El estudio revela que solo 11 de los 32 estados que conforman la República Mexicana mantienen un control adecuado del gasto en Ciencia, Tecnología e Innovación (CTI), el resto presenta deficiencias en su reporte de gastos o información incompleta, incluso la capital de la República, La Ciudad de México, donde se encuentra la mayor cantidad de instituciones dedicadas a CTI, fue evaluada dentro de los estados con menor apego a normatividad e información insuficiente para propuesta de estructura programática en CTI.

El documento señala que la contabilidad de la inversión en CTI debe considerar todos los gastos en tres rubros: Investigación y desarrollo experimental; educación y enseñanza Científica y técnica; y servicios científicos y tecnológicos. Desafortunadamente para algunos estados lo mismo ha dado justificar sus gastos en una computadora de escritorio o material de oficina, que en equipamiento de laboratorios o proyectos de largo aliento. 

En caso contrario, hay entidades que presentan programas y actividades claramente relacionadas con la ciencia pero no son consideradas dentro de esta contabilidad por lo que muestran una inversión menor como ejemplo: Aguascalientes, quien no registró su inversión a posgrados aun cuando esta entra en la segunda categoría de educación.

Sin una práctica y metodología estandarizada, este es el resultado, por ello, “tener un control adecuado del gasto en CTI es sumamente relevante porque constituye la principal fuente de información para el diseño e implementación de políticas de CTI, ya que permite identificar las fortalezas, debilidades, oportunidades y amenazas que podrían presentar los estados”, se lee en el informe.

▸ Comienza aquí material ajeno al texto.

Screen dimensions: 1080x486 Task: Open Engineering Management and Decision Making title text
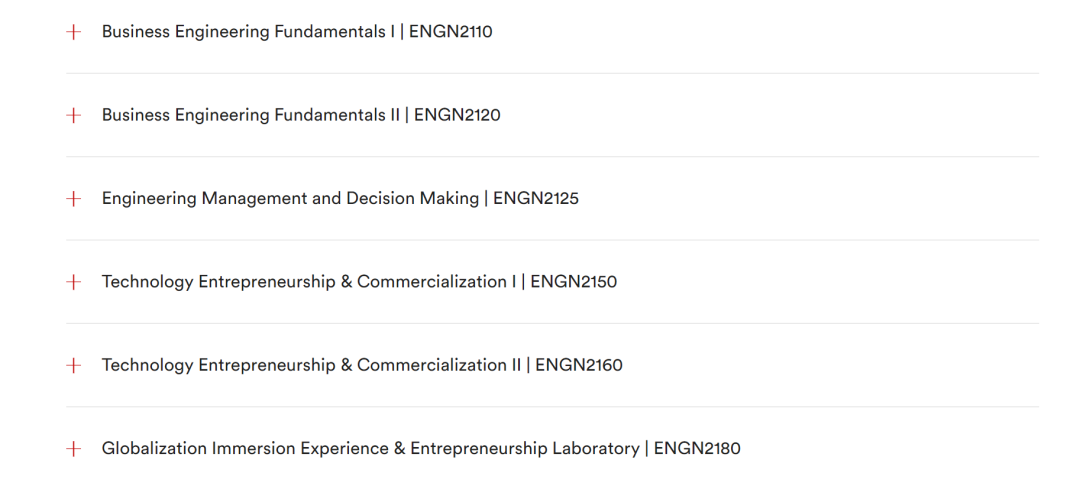[290, 198]
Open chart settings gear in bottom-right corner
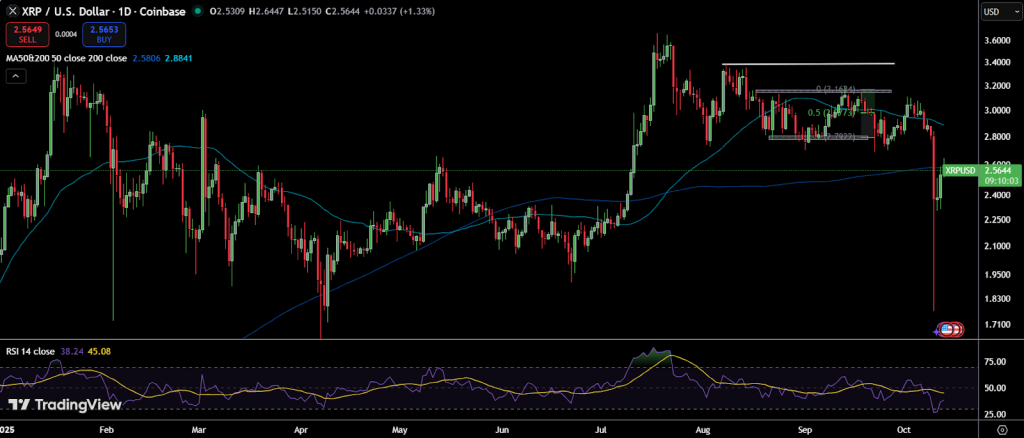This screenshot has height=438, width=1024. 1001,429
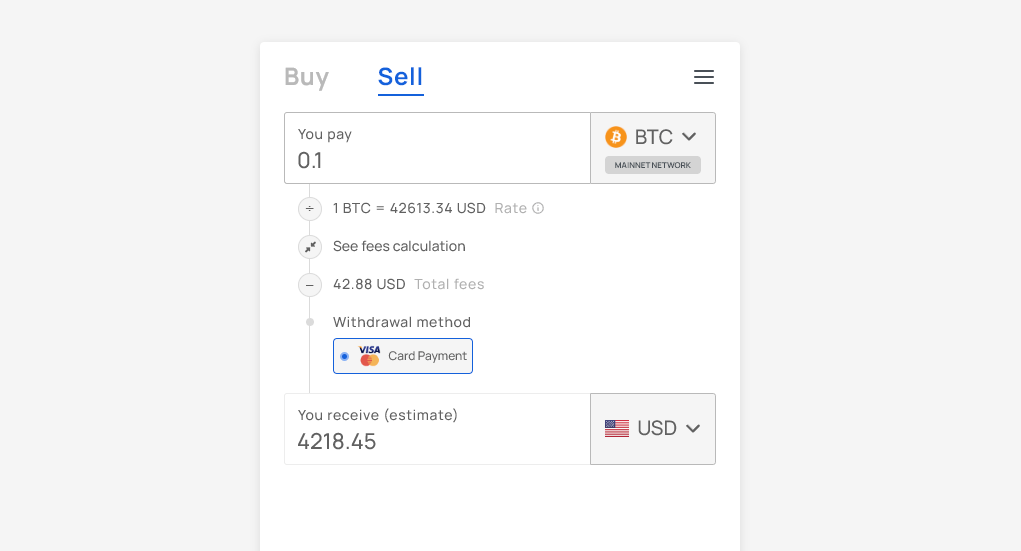Click the You receive estimate field
1021x551 pixels.
coord(437,441)
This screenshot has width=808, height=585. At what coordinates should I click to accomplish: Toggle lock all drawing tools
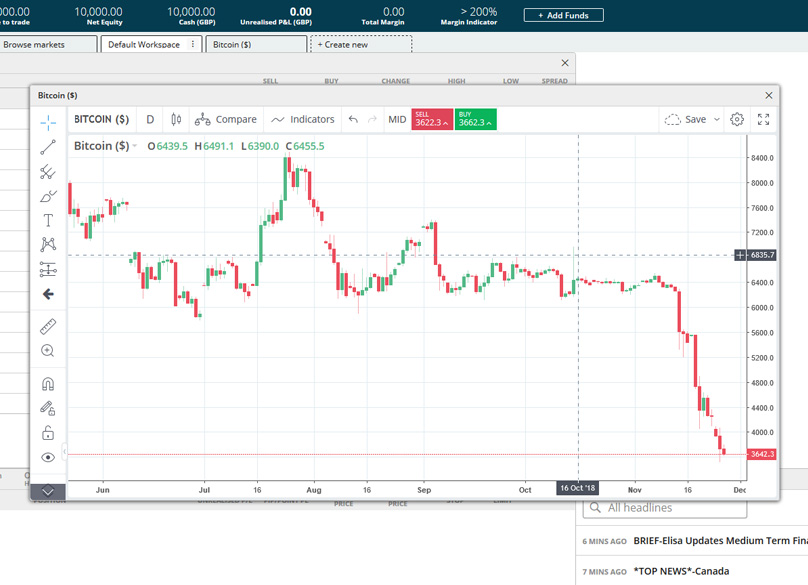[x=48, y=433]
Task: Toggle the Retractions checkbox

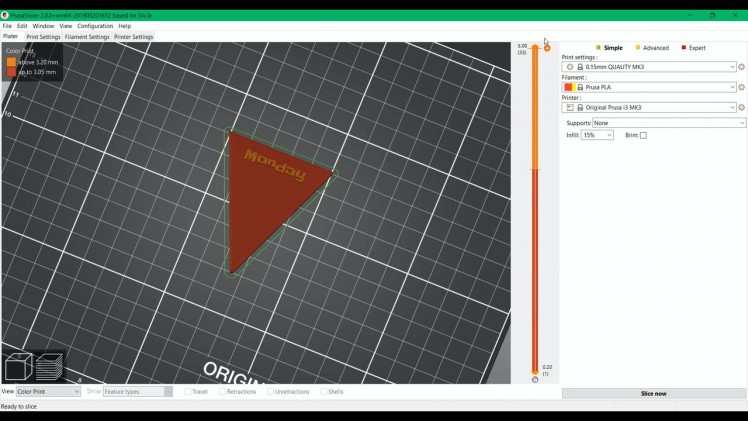Action: pos(222,391)
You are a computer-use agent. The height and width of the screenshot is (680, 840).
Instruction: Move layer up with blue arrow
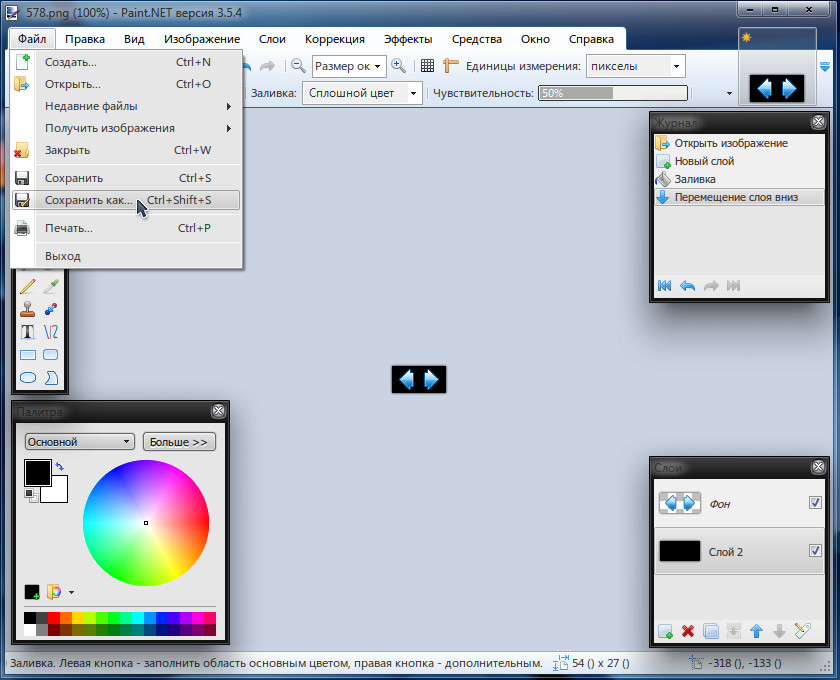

Aun así, teneos estados que consideran rubros que no pertenecen a las actividades de CTI, haciendo que su inversión se muestre sobrevalorada. Tambien hay entidades que presentan programas y actividades claramente relacionadas con CTI que no están consideradas en los rubros adecuados, mostrando una inversión por debajo de lo real.

La mejor forma de contabilizar

Para que la inversión en CTI sea correctamente identificada, clasificada y registrada, en este informe también se ha propuesto una estructura programática para presentar el gasto relativo a CTI en cada una de las entidades federativas. Esto, en concordancia con la metodología propuesta por el Consejo Nacional de Armonización Contable (CONAC) y teniendo como base la información del presupuesto de egresos de cada estado.

Con el tiempo, la medición de la inversión en CTI se ha perfeccionado y homogeneizado, lo que ahora permite que estos indicadores se puedan utilizar por los organismos internacionales para comparar países y regiones, así como para establecer metas a lograr en el mediano y largo plazo. Las directrices del CONAC sientan las bases para homogeneizar los procesos de medición y normalizar y organizar la información del gasto en CTI.

Así, los estados con un mejor control en su contabilidad son aquellos que se acercan más al uso de la metodología propuesta, revela el informe. Entre ellos, Aguascalientes, Chihuahua, Colima, Estado de México, Guanajuato, Jalisco, Michoacán, Nuevo León, Oaxaca, Sinaloa y Tabasco.

Mientras que las entidades menos apegadas a la metodología planteada son: Baja California Sur, Ciudad de México, Morelos, Querétaro, Quintana Roo, San Luis Potosí, Veracruz y Zacatecas.

El estudio se construyó siguiendo una estructura básica: Antecedentes, análisis de la información y observaciones de las cifras históricas del gasto en CTI por parte de cada entidad o el presupuesto de sus Consejos Estatales de Ciencia, con base en la disponibilidad de datos.